Task objective => Only the number is wanted: how many lines below contain "agent"?

--

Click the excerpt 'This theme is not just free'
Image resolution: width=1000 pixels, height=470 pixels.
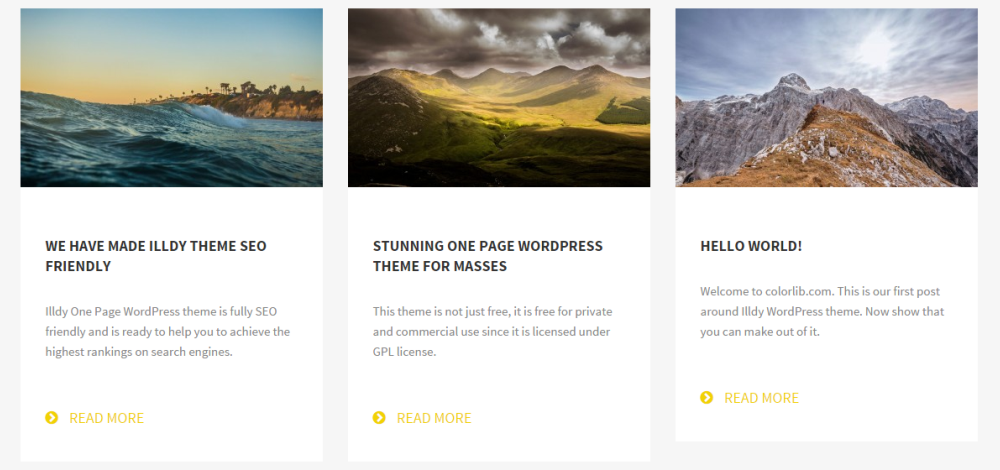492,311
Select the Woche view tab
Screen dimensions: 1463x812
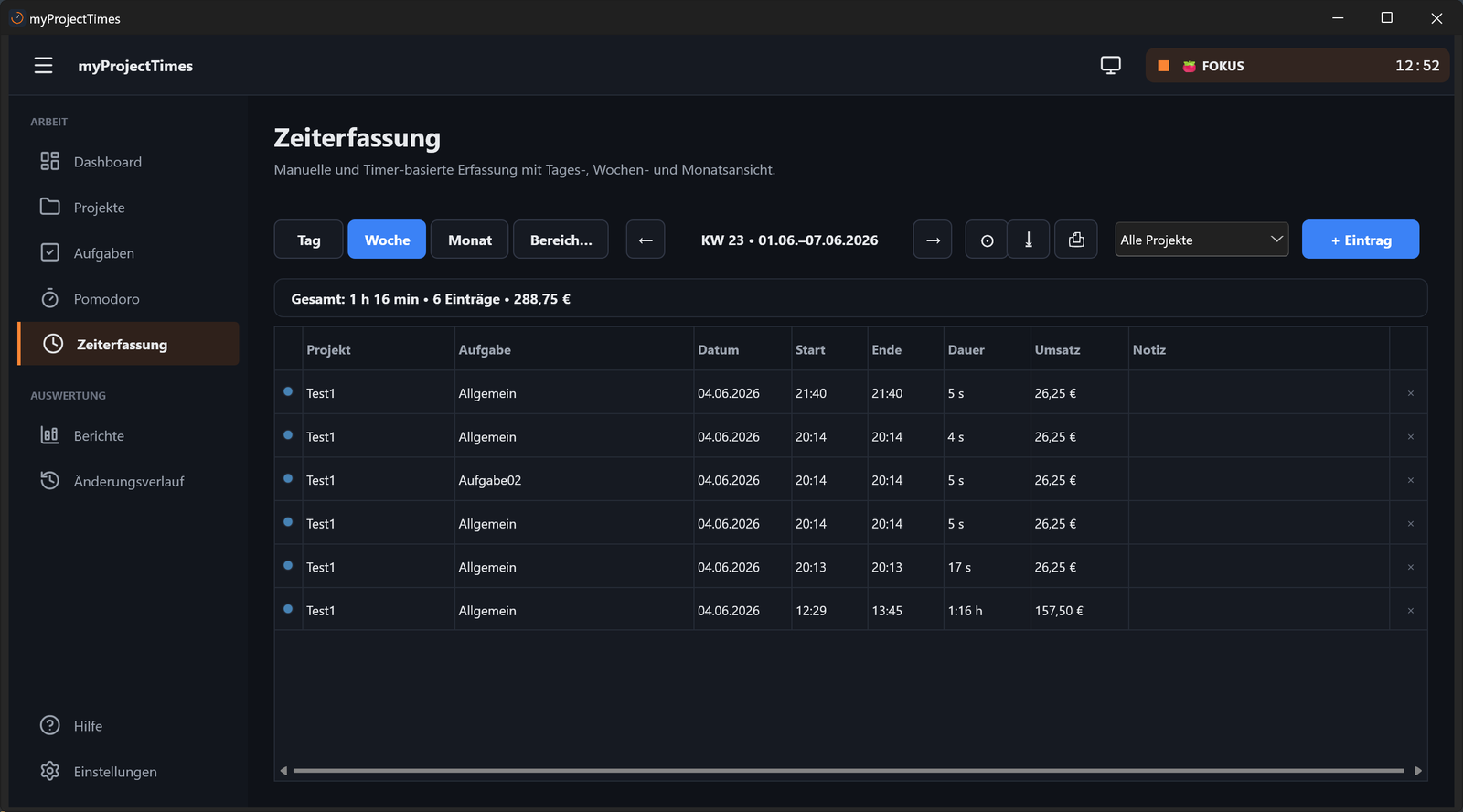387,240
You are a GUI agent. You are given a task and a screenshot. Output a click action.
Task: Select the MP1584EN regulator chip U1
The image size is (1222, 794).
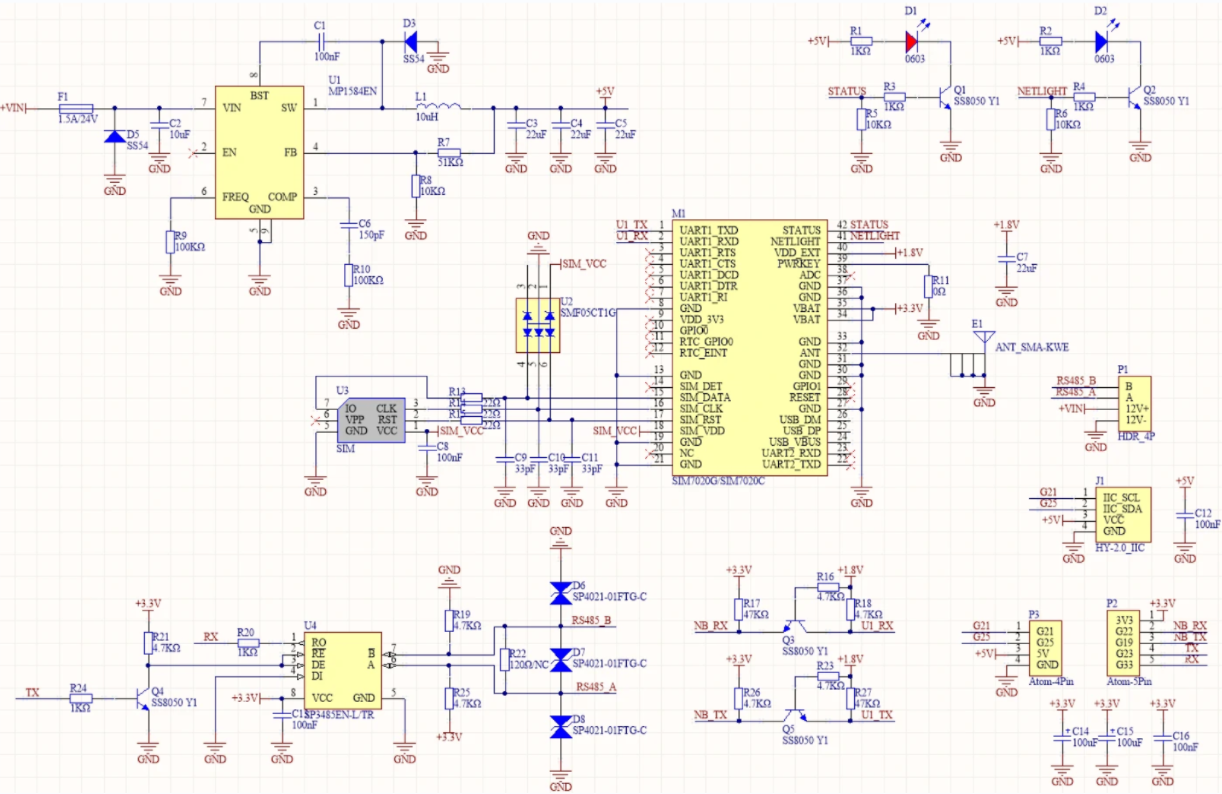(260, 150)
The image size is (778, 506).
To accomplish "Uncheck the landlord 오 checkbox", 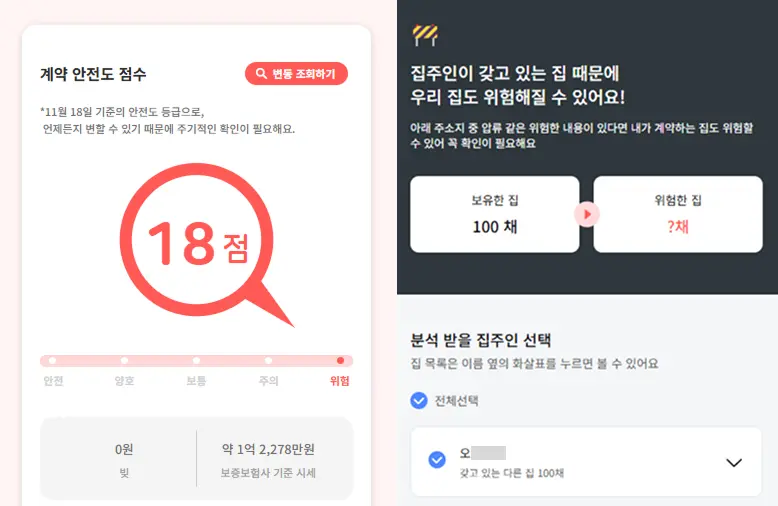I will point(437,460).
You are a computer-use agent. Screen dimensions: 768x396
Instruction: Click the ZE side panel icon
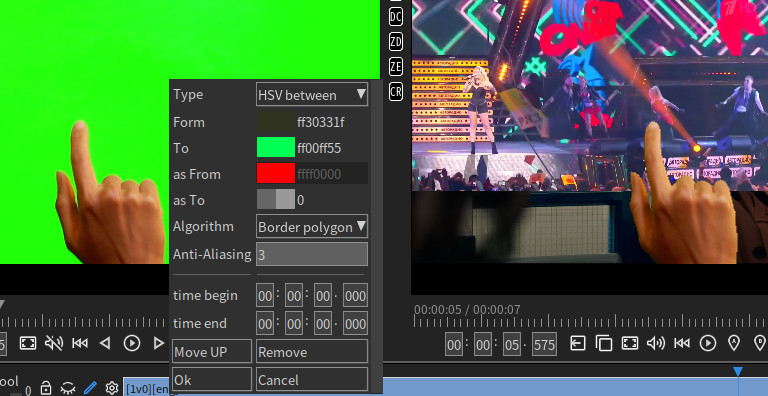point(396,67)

--

Solution to this exercise => 2